>> Begin Exercise materials
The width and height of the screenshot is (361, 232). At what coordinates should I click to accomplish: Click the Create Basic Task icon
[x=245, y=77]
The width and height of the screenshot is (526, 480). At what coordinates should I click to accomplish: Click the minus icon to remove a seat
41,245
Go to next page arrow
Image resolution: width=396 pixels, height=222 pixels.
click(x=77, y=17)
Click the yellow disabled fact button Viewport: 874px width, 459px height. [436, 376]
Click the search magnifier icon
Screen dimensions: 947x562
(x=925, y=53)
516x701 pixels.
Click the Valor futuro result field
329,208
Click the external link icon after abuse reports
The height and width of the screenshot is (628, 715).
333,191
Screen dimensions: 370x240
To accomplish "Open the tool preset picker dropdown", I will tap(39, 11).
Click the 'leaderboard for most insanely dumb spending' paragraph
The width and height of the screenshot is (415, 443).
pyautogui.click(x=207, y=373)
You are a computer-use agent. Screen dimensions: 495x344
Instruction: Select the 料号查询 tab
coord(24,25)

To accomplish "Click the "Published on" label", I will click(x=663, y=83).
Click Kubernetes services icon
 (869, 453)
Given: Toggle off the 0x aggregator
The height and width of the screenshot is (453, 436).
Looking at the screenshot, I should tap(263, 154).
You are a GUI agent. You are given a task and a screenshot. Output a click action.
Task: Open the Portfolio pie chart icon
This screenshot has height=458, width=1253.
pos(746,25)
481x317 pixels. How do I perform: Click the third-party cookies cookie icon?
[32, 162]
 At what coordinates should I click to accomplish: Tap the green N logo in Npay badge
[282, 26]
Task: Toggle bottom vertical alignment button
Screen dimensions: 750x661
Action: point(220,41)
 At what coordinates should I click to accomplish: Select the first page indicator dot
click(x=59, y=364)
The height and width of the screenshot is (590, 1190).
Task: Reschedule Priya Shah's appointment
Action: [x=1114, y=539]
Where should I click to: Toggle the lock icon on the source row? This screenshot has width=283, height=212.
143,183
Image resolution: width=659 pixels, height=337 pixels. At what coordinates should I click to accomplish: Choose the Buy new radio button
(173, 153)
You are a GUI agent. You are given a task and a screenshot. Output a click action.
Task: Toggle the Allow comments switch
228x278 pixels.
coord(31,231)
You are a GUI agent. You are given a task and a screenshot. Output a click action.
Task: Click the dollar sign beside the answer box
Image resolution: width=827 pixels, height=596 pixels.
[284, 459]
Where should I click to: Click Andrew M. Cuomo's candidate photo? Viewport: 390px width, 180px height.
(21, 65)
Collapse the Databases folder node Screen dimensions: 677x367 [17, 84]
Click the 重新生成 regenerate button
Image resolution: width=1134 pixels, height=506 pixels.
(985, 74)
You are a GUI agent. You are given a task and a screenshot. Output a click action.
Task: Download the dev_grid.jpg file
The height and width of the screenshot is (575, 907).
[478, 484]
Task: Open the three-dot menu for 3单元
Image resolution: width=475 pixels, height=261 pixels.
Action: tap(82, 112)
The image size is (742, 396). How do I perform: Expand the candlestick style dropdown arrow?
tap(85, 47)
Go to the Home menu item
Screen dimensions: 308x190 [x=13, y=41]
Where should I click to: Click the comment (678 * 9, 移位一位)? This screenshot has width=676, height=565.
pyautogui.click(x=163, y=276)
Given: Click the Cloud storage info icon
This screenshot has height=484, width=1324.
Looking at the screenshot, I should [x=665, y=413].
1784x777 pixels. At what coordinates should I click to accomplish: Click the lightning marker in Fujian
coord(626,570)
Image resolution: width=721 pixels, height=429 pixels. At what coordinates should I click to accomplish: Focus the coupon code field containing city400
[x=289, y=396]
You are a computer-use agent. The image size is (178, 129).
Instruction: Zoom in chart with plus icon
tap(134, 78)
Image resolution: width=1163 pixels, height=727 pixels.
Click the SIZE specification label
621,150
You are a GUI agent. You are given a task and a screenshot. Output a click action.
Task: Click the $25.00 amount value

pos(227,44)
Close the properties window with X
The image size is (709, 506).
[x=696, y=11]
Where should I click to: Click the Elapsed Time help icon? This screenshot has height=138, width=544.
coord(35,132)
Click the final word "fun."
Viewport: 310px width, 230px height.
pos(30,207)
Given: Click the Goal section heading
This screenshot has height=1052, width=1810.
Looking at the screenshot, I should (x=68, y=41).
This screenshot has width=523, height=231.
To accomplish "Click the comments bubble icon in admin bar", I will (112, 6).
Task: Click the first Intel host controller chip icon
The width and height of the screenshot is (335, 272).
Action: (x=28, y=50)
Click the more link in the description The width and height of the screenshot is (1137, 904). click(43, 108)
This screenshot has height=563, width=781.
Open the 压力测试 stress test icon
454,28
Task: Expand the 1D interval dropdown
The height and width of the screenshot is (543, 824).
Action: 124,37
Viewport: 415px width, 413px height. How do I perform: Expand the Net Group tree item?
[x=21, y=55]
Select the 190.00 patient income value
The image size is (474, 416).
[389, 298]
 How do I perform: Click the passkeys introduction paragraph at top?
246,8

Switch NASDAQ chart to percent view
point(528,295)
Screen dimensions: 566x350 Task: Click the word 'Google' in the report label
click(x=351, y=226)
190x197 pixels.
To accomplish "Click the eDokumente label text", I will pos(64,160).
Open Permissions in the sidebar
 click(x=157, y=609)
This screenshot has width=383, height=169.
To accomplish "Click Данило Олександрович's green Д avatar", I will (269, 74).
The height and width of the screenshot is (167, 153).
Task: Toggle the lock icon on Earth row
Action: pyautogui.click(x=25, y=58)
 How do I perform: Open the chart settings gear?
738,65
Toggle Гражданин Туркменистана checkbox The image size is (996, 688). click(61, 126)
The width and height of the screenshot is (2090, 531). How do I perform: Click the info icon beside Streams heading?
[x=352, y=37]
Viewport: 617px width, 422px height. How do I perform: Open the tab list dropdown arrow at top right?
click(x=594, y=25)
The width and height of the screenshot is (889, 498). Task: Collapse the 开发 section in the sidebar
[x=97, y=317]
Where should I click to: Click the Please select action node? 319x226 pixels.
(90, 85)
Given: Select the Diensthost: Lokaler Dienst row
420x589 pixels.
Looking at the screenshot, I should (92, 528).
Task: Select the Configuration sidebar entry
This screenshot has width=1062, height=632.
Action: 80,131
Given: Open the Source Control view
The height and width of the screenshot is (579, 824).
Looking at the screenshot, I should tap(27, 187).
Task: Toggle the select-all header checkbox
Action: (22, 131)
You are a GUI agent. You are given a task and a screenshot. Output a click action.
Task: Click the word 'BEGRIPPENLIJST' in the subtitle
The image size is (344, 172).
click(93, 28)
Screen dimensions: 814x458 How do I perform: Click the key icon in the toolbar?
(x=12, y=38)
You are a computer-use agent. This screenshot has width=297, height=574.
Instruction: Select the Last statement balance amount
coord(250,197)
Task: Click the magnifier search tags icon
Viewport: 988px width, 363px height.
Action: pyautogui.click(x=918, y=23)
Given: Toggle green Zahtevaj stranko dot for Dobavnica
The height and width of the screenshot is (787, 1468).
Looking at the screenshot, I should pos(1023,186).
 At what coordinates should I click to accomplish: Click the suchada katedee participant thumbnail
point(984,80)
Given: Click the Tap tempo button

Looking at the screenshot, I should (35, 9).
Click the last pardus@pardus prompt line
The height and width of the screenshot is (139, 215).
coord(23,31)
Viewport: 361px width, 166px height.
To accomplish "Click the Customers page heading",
>> End Exercise materials
**Your task**
Reproduce every one of the records above word for word, from the first line to the last.

**Solved exercise**
The width and height of the screenshot is (361, 232). At what coordinates should I click to accomplish: Click the Create Basic Task icon
[x=245, y=77]
The width and height of the screenshot is (526, 480). At what coordinates should I click to accomplish: Click the minus icon to remove a seat
41,245
Go to next page arrow
Image resolution: width=396 pixels, height=222 pixels.
click(x=77, y=17)
Click the yellow disabled fact button Viewport: 874px width, 459px height. [436, 376]
Click the search magnifier icon
Screen dimensions: 947x562
(x=925, y=53)
516x701 pixels.
Click the Valor futuro result field
329,208
Click the external link icon after abuse reports
The height and width of the screenshot is (628, 715).
333,191
Screen dimensions: 370x240
To accomplish "Open the tool preset picker dropdown", I will tap(39, 11).
Click the 'leaderboard for most insanely dumb spending' paragraph
The width and height of the screenshot is (415, 443).
pyautogui.click(x=207, y=373)
You are a computer-use agent. Screen dimensions: 495x344
Instruction: Select the 料号查询 tab
coord(24,25)

To accomplish "Click the "Published on" label", I will click(x=663, y=83).
Click Kubernetes services icon
 (869, 453)
Given: Toggle off the 0x aggregator
The height and width of the screenshot is (453, 436).
Looking at the screenshot, I should tap(263, 154).
You are a GUI agent. You are given a task and a screenshot. Output a click action.
Task: Open the Portfolio pie chart icon
This screenshot has height=458, width=1253.
pos(746,25)
481x317 pixels. How do I perform: Click the third-party cookies cookie icon?
[32, 162]
 At what coordinates should I click to accomplish: Tap the green N logo in Npay badge
[282, 26]
Task: Toggle bottom vertical alignment button
Screen dimensions: 750x661
Action: point(220,41)
 At what coordinates should I click to accomplish: Select the first page indicator dot
click(x=59, y=364)
The height and width of the screenshot is (590, 1190).
Task: Reschedule Priya Shah's appointment
Action: [x=1114, y=539]
Where should I click to: Toggle the lock icon on the source row? This screenshot has width=283, height=212.
143,183
Image resolution: width=659 pixels, height=337 pixels. At what coordinates should I click to accomplish: Choose the Buy new radio button
(173, 153)
You are a GUI agent. You are given a task and a screenshot. Output a click action.
Task: Toggle the Allow comments switch
228x278 pixels.
coord(31,231)
You are a GUI agent. You are given a task and a screenshot. Output a click action.
Task: Click the dollar sign beside the answer box
Image resolution: width=827 pixels, height=596 pixels.
[284, 459]
Where should I click to: Click Andrew M. Cuomo's candidate photo? Viewport: 390px width, 180px height.
(21, 65)
Collapse the Databases folder node Screen dimensions: 677x367 [17, 84]
Click the 重新生成 regenerate button
Image resolution: width=1134 pixels, height=506 pixels.
(985, 74)
You are a GUI agent. You are given a task and a screenshot. Output a click action.
Task: Download the dev_grid.jpg file
The height and width of the screenshot is (575, 907).
[478, 484]
Task: Open the three-dot menu for 3单元
Image resolution: width=475 pixels, height=261 pixels.
Action: tap(82, 112)
The image size is (742, 396). How do I perform: Expand the candlestick style dropdown arrow?
tap(85, 47)
Go to the Home menu item
Screen dimensions: 308x190 [x=13, y=41]
Where should I click to: Click the comment (678 * 9, 移位一位)? This screenshot has width=676, height=565.
pyautogui.click(x=163, y=276)
Given: Click the Cloud storage info icon
This screenshot has height=484, width=1324.
Looking at the screenshot, I should [x=665, y=413].
1784x777 pixels. At what coordinates should I click to accomplish: Click the lightning marker in Fujian
coord(626,570)
Image resolution: width=721 pixels, height=429 pixels. At what coordinates should I click to accomplish: Focus the coupon code field containing city400
[x=289, y=396]
You are a computer-use agent. The image size is (178, 129).
Instruction: Zoom in chart with plus icon
tap(134, 78)
Image resolution: width=1163 pixels, height=727 pixels.
Click the SIZE specification label
621,150
You are a GUI agent. You are given a task and a screenshot. Output a click action.
Task: Click the $25.00 amount value

pos(227,44)
Close the properties window with X
The image size is (709, 506).
[x=696, y=11]
Where should I click to: Click the Elapsed Time help icon? This screenshot has height=138, width=544.
coord(35,132)
Click the final word "fun."
Viewport: 310px width, 230px height.
pos(30,207)
Given: Click the Goal section heading
This screenshot has height=1052, width=1810.
Looking at the screenshot, I should (x=68, y=41).
This screenshot has width=523, height=231.
To accomplish "Click the comments bubble icon in admin bar", I will (112, 6).
Task: Click the first Intel host controller chip icon
The width and height of the screenshot is (335, 272).
Action: (x=28, y=50)
Click the more link in the description The width and height of the screenshot is (1137, 904). click(43, 108)
This screenshot has height=563, width=781.
Open the 压力测试 stress test icon
454,28
Task: Expand the 1D interval dropdown
The height and width of the screenshot is (543, 824).
Action: 124,37
Viewport: 415px width, 413px height. How do I perform: Expand the Net Group tree item?
[x=21, y=55]
Select the 190.00 patient income value
The image size is (474, 416).
[389, 298]
 How do I perform: Click the passkeys introduction paragraph at top?
246,8

Switch NASDAQ chart to percent view
point(528,295)
Screen dimensions: 566x350 Task: Click the word 'Google' in the report label
click(x=351, y=226)
190x197 pixels.
To accomplish "Click the eDokumente label text", I will pos(64,160).
Open Permissions in the sidebar
 click(x=157, y=609)
This screenshot has width=383, height=169.
To accomplish "Click Данило Олександрович's green Д avatar", I will (269, 74).
The height and width of the screenshot is (167, 153).
Task: Toggle the lock icon on Earth row
Action: pyautogui.click(x=25, y=58)
 How do I perform: Open the chart settings gear?
738,65
Toggle Гражданин Туркменистана checkbox The image size is (996, 688). click(61, 126)
The width and height of the screenshot is (2090, 531). How do I perform: Click the info icon beside Streams heading?
[x=352, y=37]
Viewport: 617px width, 422px height. How do I perform: Open the tab list dropdown arrow at top right?
click(x=594, y=25)
The width and height of the screenshot is (889, 498). Task: Collapse the 开发 section in the sidebar
[x=97, y=317]
Where should I click to: Click the Please select action node? 319x226 pixels.
(90, 85)
Given: Select the Diensthost: Lokaler Dienst row
420x589 pixels.
Looking at the screenshot, I should (92, 528).
Task: Select the Configuration sidebar entry
This screenshot has width=1062, height=632.
Action: 80,131
Given: Open the Source Control view
The height and width of the screenshot is (579, 824).
Looking at the screenshot, I should tap(27, 187).
Task: Toggle the select-all header checkbox
Action: (22, 131)
You are a GUI agent. You are given a task and a screenshot. Output a click action.
Task: Click the word 'BEGRIPPENLIJST' in the subtitle
The image size is (344, 172).
click(93, 28)
Screen dimensions: 814x458 How do I perform: Click the key icon in the toolbar?
(x=12, y=38)
You are a computer-use agent. This screenshot has width=297, height=574.
Instruction: Select the Last statement balance amount
coord(250,197)
Task: Click the magnifier search tags icon
Viewport: 988px width, 363px height.
Action: pyautogui.click(x=918, y=23)
Given: Toggle green Zahtevaj stranko dot for Dobavnica
The height and width of the screenshot is (787, 1468).
Looking at the screenshot, I should pos(1023,186).
 At what coordinates should I click to accomplish: Click the suchada katedee participant thumbnail
point(984,80)
Given: Click the Tap tempo button

Looking at the screenshot, I should (35, 9).
Click the last pardus@pardus prompt line
The height and width of the screenshot is (139, 215).
coord(23,31)
Viewport: 361px width, 166px height.
To accomplish "Click the Customers page heading",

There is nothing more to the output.